Preliminary reactions in the local theater community have been uniformly positive. Josh Marin lives in New York but has more than a dozen local credits including an appearance in Shaw’s “Starcatcher.”
“Nathaniel is a visionary when it comes to creating life on the stage,” Marin says. “His experience, ingenuity and attention to detail are exactly what Virginia Rep needs as it enters a new era.”
Others praised his candor when answering tough questions about the direction of an institution like Virginia Rep, which in many ways is the cornerstone of the local professional theater community.
“I felt like he was really thinking about the questions we were asking and not just giving answers he knew we’d want to hear,” one Virginia Rep staffer said after meeting with Shaw.
For this observer, the transition from Miller to Shaw begs comparisons to when Richmond’s former LORT theater, TheatreVirginia, replaced longtime artistic director George Black with Benny Sato Ambush 15 years ago. In some ways, that transition seemed ill-fated from the beginning, with a dynamic new visionary proposing bold ideas for a company and a community not quite ready for them. TheatreVirginia folded in 2003.
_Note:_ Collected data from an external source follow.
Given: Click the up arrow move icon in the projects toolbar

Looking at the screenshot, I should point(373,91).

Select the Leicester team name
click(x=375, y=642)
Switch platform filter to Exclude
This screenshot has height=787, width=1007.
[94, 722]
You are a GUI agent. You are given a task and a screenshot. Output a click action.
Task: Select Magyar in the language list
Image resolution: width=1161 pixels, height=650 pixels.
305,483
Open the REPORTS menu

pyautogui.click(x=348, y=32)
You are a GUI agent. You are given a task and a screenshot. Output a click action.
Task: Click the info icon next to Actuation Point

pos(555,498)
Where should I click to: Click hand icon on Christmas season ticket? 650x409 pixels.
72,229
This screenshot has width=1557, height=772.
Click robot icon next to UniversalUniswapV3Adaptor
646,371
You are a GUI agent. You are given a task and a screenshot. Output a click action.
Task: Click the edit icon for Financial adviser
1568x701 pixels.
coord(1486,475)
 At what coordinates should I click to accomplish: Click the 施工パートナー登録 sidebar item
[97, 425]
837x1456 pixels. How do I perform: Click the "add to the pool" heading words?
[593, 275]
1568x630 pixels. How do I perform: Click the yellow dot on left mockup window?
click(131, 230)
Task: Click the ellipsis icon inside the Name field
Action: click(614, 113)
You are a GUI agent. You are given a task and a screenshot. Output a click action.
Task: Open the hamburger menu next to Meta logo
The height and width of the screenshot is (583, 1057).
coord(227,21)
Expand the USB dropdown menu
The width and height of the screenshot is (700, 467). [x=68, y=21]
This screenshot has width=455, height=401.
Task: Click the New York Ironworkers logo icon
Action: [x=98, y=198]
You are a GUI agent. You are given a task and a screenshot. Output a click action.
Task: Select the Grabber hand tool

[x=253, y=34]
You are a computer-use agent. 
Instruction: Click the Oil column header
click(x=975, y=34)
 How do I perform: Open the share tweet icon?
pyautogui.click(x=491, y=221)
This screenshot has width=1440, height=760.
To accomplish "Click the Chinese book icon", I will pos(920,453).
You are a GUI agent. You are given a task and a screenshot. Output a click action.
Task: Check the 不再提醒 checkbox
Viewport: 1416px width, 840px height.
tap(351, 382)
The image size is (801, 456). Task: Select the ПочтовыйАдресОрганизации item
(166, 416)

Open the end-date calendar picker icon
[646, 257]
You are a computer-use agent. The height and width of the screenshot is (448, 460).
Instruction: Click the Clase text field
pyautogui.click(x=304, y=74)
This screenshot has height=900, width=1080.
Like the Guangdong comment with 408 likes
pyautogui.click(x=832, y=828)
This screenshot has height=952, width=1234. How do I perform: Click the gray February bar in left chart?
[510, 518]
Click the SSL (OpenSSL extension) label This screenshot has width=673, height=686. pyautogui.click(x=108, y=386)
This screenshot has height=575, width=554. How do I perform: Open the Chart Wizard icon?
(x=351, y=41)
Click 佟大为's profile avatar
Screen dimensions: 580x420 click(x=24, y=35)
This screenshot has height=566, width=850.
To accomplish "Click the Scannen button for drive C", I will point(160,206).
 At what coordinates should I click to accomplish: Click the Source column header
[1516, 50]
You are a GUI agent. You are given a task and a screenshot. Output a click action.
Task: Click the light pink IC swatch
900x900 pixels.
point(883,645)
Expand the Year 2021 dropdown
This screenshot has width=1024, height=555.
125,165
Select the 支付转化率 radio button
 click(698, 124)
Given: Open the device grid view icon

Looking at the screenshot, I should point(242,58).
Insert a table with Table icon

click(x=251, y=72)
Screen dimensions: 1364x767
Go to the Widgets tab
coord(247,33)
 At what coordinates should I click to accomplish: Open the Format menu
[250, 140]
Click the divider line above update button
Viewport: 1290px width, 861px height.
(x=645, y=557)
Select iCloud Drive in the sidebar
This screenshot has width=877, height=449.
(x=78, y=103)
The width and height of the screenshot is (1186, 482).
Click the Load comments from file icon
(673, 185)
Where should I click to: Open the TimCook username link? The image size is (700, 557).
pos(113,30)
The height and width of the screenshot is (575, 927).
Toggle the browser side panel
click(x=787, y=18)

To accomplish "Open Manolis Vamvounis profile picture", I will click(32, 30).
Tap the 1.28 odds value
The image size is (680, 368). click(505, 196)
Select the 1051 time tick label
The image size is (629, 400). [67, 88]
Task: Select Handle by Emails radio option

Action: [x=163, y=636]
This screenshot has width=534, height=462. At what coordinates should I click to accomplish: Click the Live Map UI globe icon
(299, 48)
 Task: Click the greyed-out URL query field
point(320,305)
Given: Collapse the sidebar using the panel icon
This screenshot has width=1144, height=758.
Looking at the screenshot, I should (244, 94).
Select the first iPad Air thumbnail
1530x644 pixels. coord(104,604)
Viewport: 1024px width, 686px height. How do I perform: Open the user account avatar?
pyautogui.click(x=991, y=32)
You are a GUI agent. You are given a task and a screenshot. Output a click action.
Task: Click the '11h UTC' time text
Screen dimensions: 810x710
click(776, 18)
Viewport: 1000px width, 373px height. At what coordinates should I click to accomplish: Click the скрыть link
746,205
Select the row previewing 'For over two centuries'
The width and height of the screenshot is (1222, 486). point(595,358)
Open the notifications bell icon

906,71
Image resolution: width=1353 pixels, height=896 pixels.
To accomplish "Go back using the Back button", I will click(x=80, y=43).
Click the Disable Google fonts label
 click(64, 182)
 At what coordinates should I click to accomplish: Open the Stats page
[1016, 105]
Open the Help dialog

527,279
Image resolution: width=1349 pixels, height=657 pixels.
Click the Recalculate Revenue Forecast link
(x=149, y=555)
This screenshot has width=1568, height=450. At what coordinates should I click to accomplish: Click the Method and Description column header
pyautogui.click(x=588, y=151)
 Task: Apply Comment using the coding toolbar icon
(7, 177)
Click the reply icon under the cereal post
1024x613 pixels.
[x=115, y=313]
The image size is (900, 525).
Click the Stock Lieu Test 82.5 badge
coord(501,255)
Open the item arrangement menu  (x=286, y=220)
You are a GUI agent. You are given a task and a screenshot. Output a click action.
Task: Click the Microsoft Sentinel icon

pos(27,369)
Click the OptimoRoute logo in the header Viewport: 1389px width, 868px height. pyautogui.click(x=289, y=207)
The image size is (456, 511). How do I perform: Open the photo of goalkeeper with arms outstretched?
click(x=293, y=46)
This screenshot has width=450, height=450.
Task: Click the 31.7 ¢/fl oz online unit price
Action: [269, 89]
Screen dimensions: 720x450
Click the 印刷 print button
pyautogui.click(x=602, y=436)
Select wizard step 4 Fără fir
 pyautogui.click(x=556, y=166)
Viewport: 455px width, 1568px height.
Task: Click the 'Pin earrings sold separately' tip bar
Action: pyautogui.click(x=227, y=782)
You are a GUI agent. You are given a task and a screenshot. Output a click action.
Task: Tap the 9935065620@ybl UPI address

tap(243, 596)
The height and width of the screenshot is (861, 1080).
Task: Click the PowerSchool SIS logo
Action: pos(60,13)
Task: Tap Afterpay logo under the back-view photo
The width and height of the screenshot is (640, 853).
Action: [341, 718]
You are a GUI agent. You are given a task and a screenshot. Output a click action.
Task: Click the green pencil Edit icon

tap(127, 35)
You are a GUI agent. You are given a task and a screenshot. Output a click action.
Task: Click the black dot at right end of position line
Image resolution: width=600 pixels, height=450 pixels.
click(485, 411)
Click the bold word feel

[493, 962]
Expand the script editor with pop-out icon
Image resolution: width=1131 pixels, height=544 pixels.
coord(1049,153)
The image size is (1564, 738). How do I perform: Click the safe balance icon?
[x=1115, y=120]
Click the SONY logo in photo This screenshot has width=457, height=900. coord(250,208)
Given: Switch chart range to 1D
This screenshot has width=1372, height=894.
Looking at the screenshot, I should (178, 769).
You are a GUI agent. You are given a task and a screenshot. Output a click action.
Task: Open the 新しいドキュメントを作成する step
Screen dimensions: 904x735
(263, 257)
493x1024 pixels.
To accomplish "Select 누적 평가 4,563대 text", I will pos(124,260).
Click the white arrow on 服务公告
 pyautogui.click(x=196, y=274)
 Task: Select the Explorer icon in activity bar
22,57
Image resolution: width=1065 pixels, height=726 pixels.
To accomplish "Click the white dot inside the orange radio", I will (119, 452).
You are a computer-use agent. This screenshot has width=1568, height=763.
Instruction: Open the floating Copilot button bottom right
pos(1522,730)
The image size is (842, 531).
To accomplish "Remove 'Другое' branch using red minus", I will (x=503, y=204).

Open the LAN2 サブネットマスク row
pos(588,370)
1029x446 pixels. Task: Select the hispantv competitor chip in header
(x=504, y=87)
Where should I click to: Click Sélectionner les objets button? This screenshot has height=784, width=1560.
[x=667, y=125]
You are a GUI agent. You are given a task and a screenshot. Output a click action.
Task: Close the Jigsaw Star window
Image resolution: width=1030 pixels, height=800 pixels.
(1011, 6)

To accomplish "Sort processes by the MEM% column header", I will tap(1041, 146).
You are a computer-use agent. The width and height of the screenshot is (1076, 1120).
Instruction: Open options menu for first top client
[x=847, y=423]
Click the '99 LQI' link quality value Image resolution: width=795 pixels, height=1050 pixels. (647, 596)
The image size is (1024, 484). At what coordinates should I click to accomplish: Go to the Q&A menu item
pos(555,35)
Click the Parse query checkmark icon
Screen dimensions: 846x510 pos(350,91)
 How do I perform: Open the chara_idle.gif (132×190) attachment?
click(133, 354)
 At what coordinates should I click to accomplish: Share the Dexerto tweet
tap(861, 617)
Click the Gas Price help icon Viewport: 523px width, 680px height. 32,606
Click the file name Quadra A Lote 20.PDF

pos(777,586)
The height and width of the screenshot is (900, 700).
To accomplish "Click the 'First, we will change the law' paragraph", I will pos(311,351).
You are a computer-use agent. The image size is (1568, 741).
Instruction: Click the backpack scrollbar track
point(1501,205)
In contrast, Virginia Rep has crafted this transition with extreme care, extending the search process enough to allow the candidate to work in town before accepting the new position and by keeping long-time managing director Phil Whiteway in his role for the time being.
Virginia Rep is a major enterprise with four stages and a huge educational touring operation. For decades, Bruce Miller has been able to hit the sweet spot of appealing to the masses while pushing the envelope enough to keep things interesting. Shaw will be inheriting a significant mantle but preliminary indications are that he's up to shouldering the burden.